>> Start PROVIDED DATA

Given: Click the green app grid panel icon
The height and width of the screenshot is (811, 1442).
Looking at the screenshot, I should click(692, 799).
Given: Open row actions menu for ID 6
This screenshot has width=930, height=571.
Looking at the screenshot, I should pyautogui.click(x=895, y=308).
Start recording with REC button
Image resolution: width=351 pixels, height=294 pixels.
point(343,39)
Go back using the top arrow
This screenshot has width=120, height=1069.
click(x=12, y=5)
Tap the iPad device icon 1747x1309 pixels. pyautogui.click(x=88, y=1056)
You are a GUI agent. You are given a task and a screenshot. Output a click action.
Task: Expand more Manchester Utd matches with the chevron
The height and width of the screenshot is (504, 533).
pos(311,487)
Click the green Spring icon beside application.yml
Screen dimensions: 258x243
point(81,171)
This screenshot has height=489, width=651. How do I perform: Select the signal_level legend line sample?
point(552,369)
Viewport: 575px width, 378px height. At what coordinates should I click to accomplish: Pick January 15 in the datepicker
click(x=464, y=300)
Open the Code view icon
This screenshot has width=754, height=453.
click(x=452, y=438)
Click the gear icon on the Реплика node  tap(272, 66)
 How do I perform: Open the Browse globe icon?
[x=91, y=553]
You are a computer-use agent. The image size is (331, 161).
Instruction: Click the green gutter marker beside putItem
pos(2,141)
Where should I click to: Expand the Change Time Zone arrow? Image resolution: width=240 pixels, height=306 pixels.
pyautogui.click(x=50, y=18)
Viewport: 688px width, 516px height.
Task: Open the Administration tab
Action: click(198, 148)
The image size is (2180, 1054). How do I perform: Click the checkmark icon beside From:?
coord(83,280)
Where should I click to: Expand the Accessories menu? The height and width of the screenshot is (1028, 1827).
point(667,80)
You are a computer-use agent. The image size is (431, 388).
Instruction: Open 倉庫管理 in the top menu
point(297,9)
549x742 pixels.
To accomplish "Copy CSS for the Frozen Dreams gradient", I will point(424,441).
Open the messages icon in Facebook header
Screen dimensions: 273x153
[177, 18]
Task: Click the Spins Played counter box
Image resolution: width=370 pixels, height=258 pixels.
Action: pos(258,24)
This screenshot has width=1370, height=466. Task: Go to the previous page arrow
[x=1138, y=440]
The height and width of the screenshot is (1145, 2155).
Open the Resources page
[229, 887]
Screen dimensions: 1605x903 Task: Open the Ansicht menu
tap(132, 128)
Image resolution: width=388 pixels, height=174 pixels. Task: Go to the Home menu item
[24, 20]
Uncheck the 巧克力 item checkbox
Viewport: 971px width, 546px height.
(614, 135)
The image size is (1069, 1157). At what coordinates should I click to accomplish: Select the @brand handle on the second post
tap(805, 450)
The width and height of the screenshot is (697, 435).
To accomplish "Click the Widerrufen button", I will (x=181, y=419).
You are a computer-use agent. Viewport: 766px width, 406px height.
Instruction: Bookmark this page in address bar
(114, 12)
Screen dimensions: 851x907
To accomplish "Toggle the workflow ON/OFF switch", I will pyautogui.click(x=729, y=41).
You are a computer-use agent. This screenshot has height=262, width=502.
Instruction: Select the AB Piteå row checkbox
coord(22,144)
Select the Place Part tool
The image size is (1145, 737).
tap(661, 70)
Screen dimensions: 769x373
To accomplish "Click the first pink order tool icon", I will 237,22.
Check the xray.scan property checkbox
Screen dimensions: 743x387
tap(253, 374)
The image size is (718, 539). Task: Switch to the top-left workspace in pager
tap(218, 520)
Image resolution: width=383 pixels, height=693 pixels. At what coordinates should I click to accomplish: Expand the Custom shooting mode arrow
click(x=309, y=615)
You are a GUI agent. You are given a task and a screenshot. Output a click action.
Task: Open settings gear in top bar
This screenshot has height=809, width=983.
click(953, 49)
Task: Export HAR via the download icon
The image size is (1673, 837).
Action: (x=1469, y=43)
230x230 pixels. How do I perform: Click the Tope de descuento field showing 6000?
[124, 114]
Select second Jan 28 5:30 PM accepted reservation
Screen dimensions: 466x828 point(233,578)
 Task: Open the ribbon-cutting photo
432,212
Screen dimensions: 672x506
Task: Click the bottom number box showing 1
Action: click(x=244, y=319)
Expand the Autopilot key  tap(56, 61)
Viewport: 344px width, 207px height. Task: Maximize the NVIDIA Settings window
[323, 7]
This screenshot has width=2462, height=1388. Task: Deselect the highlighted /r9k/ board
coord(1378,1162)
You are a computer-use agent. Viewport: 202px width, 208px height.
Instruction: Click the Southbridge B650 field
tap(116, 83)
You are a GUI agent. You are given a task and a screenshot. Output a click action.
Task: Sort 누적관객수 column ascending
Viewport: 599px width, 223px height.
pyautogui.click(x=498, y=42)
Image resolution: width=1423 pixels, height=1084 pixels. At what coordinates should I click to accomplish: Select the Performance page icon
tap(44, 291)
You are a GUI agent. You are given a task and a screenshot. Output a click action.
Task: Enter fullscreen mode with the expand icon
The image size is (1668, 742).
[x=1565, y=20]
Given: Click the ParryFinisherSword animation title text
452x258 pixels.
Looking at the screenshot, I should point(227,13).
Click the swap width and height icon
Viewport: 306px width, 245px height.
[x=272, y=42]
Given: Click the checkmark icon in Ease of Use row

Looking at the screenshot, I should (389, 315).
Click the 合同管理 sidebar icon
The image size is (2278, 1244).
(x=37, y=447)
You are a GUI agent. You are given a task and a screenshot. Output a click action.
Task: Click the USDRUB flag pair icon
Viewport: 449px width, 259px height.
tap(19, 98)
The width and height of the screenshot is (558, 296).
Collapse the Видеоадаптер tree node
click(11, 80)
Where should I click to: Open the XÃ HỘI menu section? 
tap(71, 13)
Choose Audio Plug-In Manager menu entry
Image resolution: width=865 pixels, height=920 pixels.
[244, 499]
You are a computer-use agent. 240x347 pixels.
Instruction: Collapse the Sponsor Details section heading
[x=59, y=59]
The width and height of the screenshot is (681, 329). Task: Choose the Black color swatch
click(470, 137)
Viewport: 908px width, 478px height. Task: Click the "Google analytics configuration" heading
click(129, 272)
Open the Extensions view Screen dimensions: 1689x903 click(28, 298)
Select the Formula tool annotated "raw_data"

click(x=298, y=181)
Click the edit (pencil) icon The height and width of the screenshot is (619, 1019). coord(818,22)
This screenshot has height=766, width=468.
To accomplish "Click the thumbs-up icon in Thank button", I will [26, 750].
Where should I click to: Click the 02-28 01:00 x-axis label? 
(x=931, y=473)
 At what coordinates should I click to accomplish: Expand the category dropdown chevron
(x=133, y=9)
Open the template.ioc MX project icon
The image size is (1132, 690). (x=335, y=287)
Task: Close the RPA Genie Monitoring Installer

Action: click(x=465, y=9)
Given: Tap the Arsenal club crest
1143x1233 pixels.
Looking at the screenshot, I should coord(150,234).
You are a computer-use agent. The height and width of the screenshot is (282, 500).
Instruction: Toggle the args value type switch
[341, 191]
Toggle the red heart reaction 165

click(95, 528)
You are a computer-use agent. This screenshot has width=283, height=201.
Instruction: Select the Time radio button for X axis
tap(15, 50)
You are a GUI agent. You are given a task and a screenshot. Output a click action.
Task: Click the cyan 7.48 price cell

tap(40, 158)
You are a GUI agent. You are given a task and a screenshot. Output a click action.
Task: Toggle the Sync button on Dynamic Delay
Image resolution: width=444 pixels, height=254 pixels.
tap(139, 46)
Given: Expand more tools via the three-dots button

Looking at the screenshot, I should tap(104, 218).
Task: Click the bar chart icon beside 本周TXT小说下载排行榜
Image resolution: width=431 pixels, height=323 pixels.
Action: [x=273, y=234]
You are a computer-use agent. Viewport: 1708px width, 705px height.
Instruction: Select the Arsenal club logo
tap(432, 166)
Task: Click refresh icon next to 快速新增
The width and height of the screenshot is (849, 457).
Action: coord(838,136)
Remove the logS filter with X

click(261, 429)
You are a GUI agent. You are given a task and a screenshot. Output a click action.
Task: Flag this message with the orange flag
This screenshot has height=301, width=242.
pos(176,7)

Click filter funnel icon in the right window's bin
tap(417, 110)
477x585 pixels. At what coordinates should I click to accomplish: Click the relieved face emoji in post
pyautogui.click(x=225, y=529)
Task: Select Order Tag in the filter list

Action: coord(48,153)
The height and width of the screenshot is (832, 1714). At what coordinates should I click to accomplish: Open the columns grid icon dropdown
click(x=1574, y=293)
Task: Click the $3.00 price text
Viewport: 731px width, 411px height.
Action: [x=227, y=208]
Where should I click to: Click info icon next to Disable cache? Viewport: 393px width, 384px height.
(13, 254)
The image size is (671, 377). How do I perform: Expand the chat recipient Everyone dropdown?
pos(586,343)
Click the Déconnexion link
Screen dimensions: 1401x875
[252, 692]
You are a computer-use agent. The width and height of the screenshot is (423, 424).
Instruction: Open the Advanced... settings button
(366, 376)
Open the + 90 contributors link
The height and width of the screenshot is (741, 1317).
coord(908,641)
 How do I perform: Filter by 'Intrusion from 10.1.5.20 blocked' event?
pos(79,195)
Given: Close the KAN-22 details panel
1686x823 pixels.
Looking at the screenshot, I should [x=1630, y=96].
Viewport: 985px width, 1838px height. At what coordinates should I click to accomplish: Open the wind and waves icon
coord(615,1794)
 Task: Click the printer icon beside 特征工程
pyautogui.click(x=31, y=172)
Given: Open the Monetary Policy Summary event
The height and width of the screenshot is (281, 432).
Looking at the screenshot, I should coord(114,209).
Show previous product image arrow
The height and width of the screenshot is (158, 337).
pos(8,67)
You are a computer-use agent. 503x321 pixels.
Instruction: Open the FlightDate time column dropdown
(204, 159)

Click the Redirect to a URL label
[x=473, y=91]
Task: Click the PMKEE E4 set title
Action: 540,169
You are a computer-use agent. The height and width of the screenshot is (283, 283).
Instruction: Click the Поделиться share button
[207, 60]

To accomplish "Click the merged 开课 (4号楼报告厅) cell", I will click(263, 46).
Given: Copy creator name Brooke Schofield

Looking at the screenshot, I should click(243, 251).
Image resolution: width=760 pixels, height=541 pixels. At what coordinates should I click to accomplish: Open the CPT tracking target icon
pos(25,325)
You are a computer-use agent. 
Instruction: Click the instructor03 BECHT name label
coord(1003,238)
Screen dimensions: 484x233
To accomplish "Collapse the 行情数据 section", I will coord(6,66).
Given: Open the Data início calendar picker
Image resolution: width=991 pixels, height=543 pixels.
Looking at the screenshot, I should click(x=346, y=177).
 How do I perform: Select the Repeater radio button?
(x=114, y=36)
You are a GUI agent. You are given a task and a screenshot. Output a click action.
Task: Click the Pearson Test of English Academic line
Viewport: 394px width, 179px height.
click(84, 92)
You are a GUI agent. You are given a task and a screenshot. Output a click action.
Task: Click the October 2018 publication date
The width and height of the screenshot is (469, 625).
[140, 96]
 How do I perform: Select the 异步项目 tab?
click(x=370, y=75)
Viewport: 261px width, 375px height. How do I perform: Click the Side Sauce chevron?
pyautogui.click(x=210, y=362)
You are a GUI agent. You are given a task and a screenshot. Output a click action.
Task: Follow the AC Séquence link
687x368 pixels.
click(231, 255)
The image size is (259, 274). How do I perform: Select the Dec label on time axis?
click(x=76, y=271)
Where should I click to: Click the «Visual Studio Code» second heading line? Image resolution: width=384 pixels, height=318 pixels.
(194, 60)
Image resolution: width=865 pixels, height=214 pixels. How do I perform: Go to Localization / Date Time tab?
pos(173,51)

>> End PROVIDED DATA

_REQUIREMENT_
Switch "settings gear" to "settings icon" in the stretch of records from the line containing "Image resolution: width=383" through the line containing "tap(116, 83)", and give only those lines back with nothing else altered.

_COMPLETE RESPONSE_
Image resolution: width=383 pixels, height=693 pixels. At what coordinates should I click to accomplish: Expand the Custom shooting mode arrow
click(x=309, y=615)
You are a GUI agent. You are given a task and a screenshot. Output a click action.
Task: Open settings icon in top bar
This screenshot has height=809, width=983.
click(953, 49)
Task: Export HAR via the download icon
The image size is (1673, 837).
Action: (x=1469, y=43)
230x230 pixels. How do I perform: Click the Tope de descuento field showing 6000?
[124, 114]
Select second Jan 28 5:30 PM accepted reservation
Screen dimensions: 466x828 point(233,578)
 Task: Open the ribbon-cutting photo
432,212
Screen dimensions: 672x506
Task: Click the bottom number box showing 1
Action: click(x=244, y=319)
Expand the Autopilot key  tap(56, 61)
Viewport: 344px width, 207px height. Task: Maximize the NVIDIA Settings window
[323, 7]
This screenshot has width=2462, height=1388. Task: Deselect the highlighted /r9k/ board
coord(1378,1162)
You are a computer-use agent. Viewport: 202px width, 208px height.
Instruction: Click the Southbridge B650 field
tap(116, 83)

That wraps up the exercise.